● **目標**
朴槿恵大統領の弾劾をめぐる文章を、全文一字も変えずに書き写すこと。

2016年12月16日(金)11時00分
ロバート・E・ケリー(本誌コラムニスト)

Kim Hong-Ji-REUTERS

<「崔順実ゲート」事件があらためて浮き彫りにした、韓国に巣くう縁故主義と腐敗の深刻度>(写真:「弾劾」と書かれたパネル越しに映る国会)

 韓国国会は先週、朴槿恵(パク・クネ)大統領の弾劾訴追案を可決した。朴は職務停止となり、黄教安(ファン・ギョアン)首相が代行する。今後は憲法裁判所が最長180日以内に弾劾の可否を審理する。

 大統領の弾劾プロセスは2つに分かれる。まず、国会での弾劾訴追には、300人の国会議員の3分の2の賛成が必要だ。先週の採決は、賛成234票、反対56票だった。

 可決に必要な200票を大きく上回る投票結果は、法的判断のみを行うのが建前の憲法裁判所に微妙な政治的圧力をかけることになりそうだ。過去2カ月間、国政がほぼ機能停止状態に陥っていることを重く見て、憲法裁は比較的早めに結論を出すと示唆する観測筋もいる。

 憲法裁の審査でも、3分の2以上の賛成が必要になる。9人の裁判官のうち6人以上が賛成すれば、弾劾が成立し、朴は罷免される。

 弾劾審査と並行して、特別検察官の捜査も行われる。朴は一貫して違法行為を否定してきた。「親友」の崔順実(チェ・スンシル)に過大な権限と利権を与えたことは認めるが、犯罪行為には当たらないというのだ。特別検察官の最終報告は1月~2月初めに出るとみられる。憲法裁は、それを待って判断を下す可能性がある。

【参考記事】朴槿恵にも負けないほど不人気なのは、あの国の大統領

 一方、左派系の野党勢力は今後も抗議活動を続ける構えだ。ソウルで10月末に始まった週末の大規模デモは、今や参加者が200万人を超えた。国会内の激しい非難と相まって、朴は結局、失職に追い込まれると予測する専門家は多い。

● **提供データ**

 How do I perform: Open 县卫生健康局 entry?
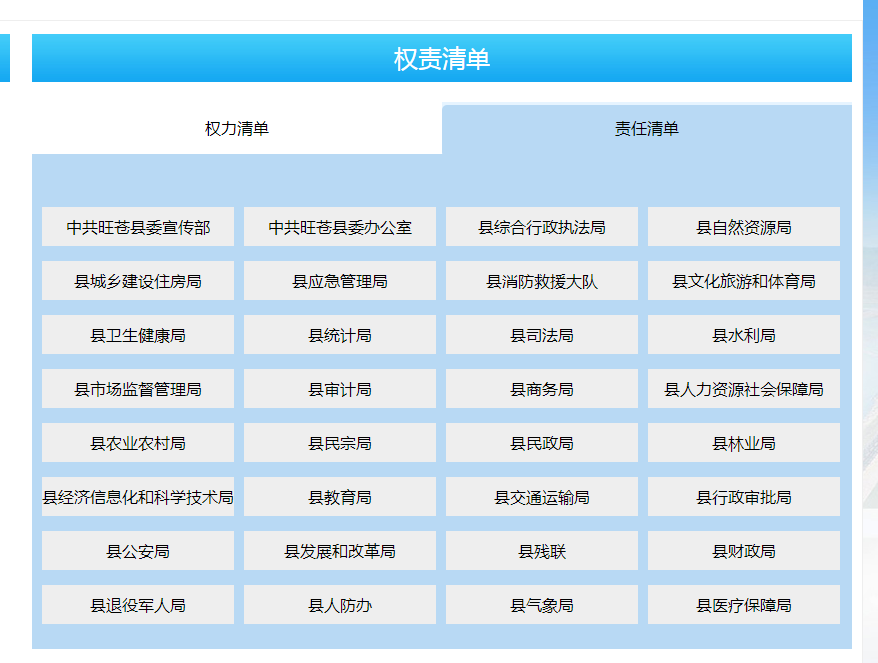[x=138, y=335]
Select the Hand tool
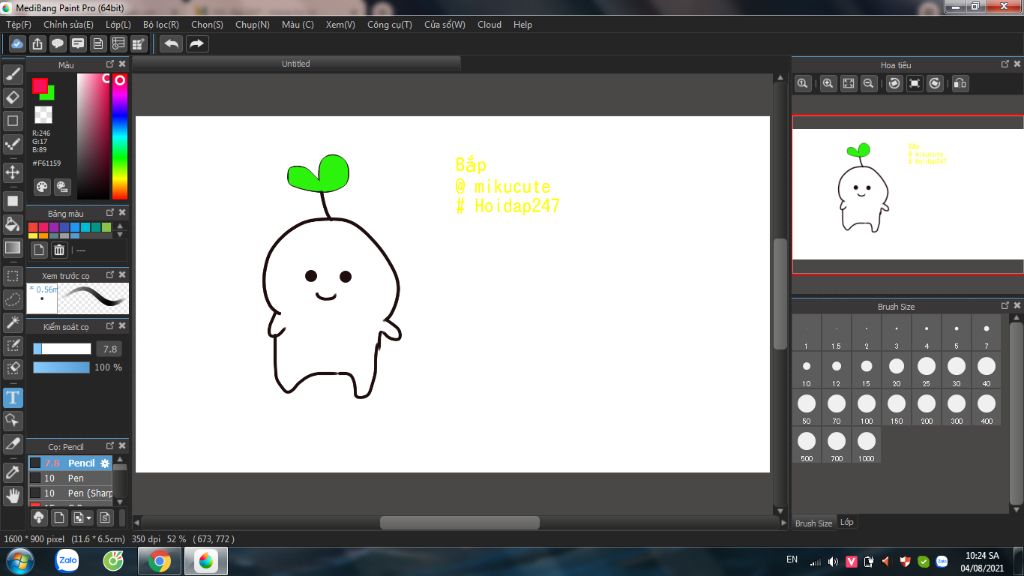The image size is (1024, 576). click(13, 495)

● **解答**
2016年12月16日(金)11時00分
ロバート・E・ケリー(本誌コラムニスト)

Kim Hong-Ji-REUTERS

<「崔順実ゲート」事件があらためて浮き彫りにした、韓国に巣くう縁故主義と腐敗の深刻度>(写真:「弾劾」と書かれたパネル越しに映る国会)

 韓国国会は先週、朴槿恵(パク・クネ)大統領の弾劾訴追案を可決した。朴は職務停止となり、黄教安(ファン・ギョアン)首相が代行する。今後は憲法裁判所が最長180日以内に弾劾の可否を審理する。

 大統領の弾劾プロセスは2つに分かれる。まず、国会での弾劾訴追には、300人の国会議員の3分の2の賛成が必要だ。先週の採決は、賛成234票、反対56票だった。

 可決に必要な200票を大きく上回る投票結果は、法的判断のみを行うのが建前の憲法裁判所に微妙な政治的圧力をかけることになりそうだ。過去2カ月間、国政がほぼ機能停止状態に陥っていることを重く見て、憲法裁は比較的早めに結論を出すと示唆する観測筋もいる。

 憲法裁の審査でも、3分の2以上の賛成が必要になる。9人の裁判官のうち6人以上が賛成すれば、弾劾が成立し、朴は罷免される。

 弾劾審査と並行して、特別検察官の捜査も行われる。朴は一貫して違法行為を否定してきた。「親友」の崔順実(チェ・スンシル)に過大な権限と利権を与えたことは認めるが、犯罪行為には当たらないというのだ。特別検察官の最終報告は1月~2月初めに出るとみられる。憲法裁は、それを待って判断を下す可能性がある。

【参考記事】朴槿恵にも負けないほど不人気なのは、あの国の大統領

 一方、左派系の野党勢力は今後も抗議活動を続ける構えだ。ソウルで10月末に始まった週末の大規模デモは、今や参加者が200万人を超えた。国会内の激しい非難と相まって、朴は結局、失職に追い込まれると予測する専門家は多い。